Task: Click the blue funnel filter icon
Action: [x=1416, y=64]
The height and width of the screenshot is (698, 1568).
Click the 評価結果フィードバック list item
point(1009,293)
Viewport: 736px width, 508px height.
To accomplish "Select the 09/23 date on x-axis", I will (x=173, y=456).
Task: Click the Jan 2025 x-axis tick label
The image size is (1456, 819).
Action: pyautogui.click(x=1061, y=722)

++++

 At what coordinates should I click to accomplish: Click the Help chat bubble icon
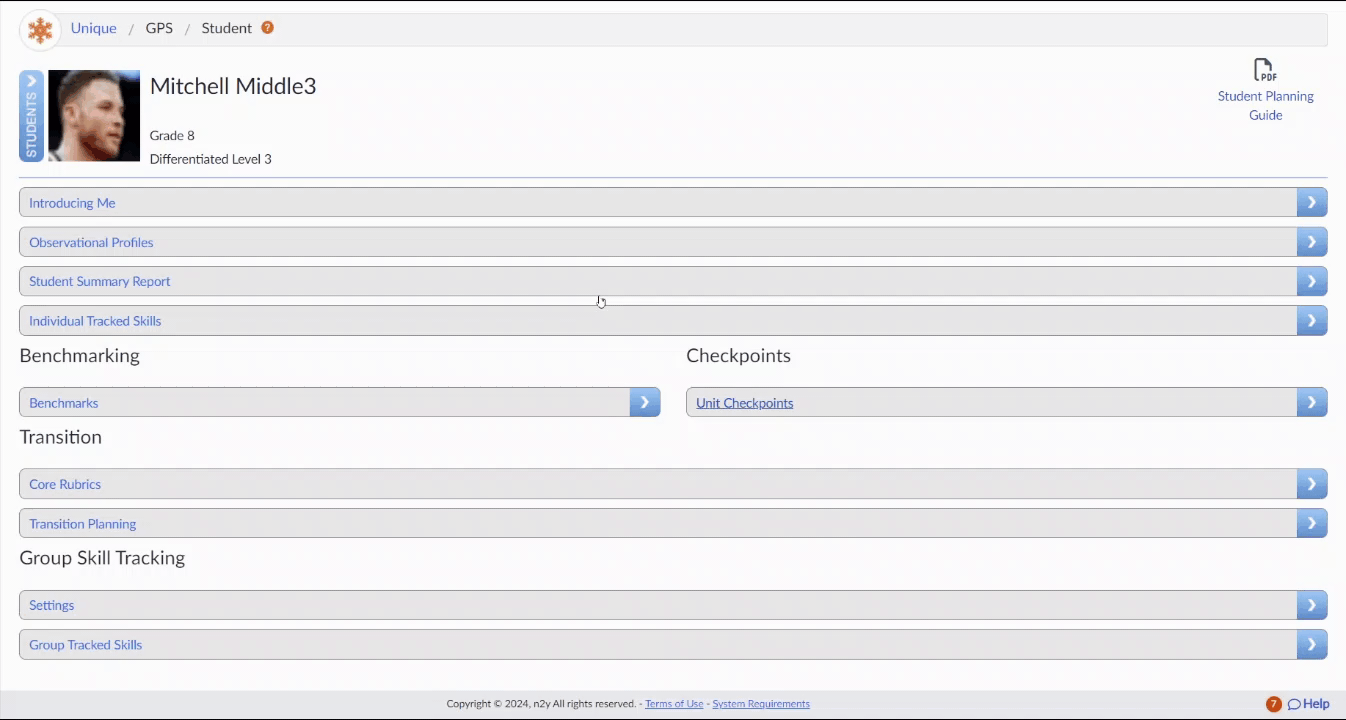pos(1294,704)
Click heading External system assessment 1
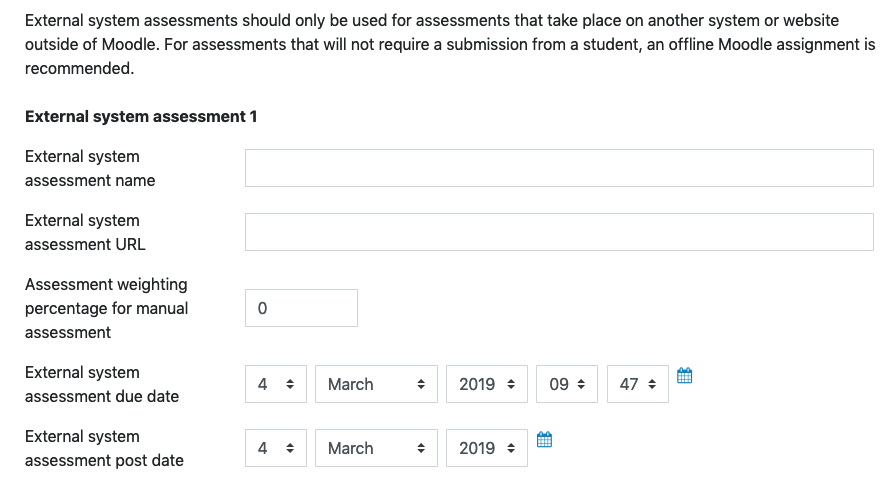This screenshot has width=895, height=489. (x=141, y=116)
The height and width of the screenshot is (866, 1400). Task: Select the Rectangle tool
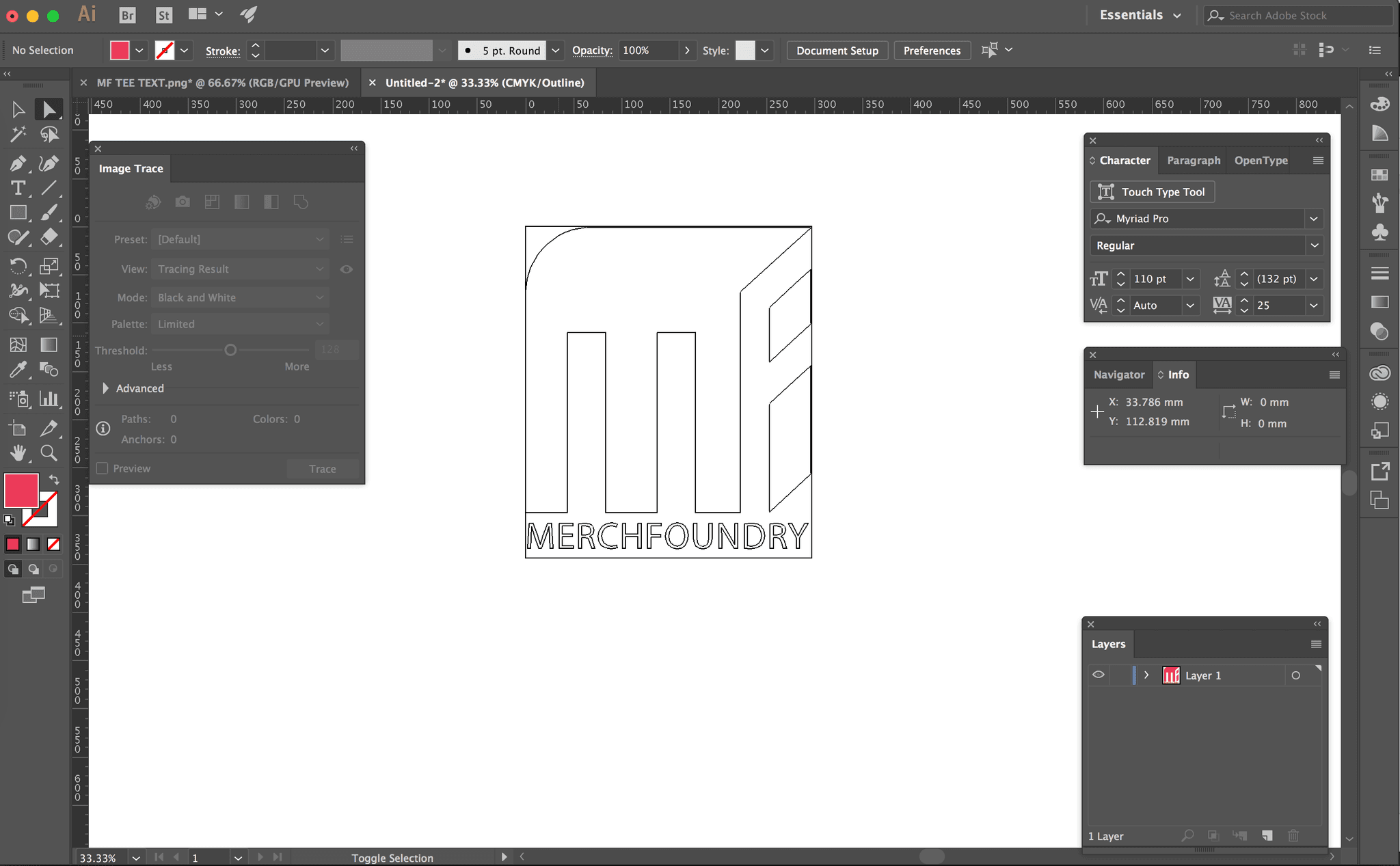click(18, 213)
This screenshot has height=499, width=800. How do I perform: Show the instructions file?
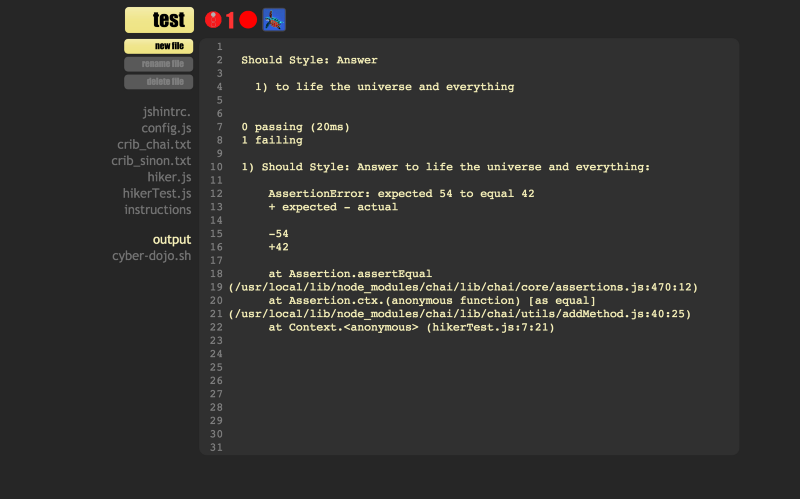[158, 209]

++++

EXERCISE GOAL - Copy the records verbatim, from the line that contains "Viewport: 736px width, 508px height." up to and including the line that contains "Action: pyautogui.click(x=1061, y=722)".

SOLUTION TO THIS PROBLEM -
Viewport: 736px width, 508px height.
To accomplish "Select the 09/23 date on x-axis", I will (x=173, y=456).
Task: Click the Jan 2025 x-axis tick label
The image size is (1456, 819).
Action: pyautogui.click(x=1061, y=722)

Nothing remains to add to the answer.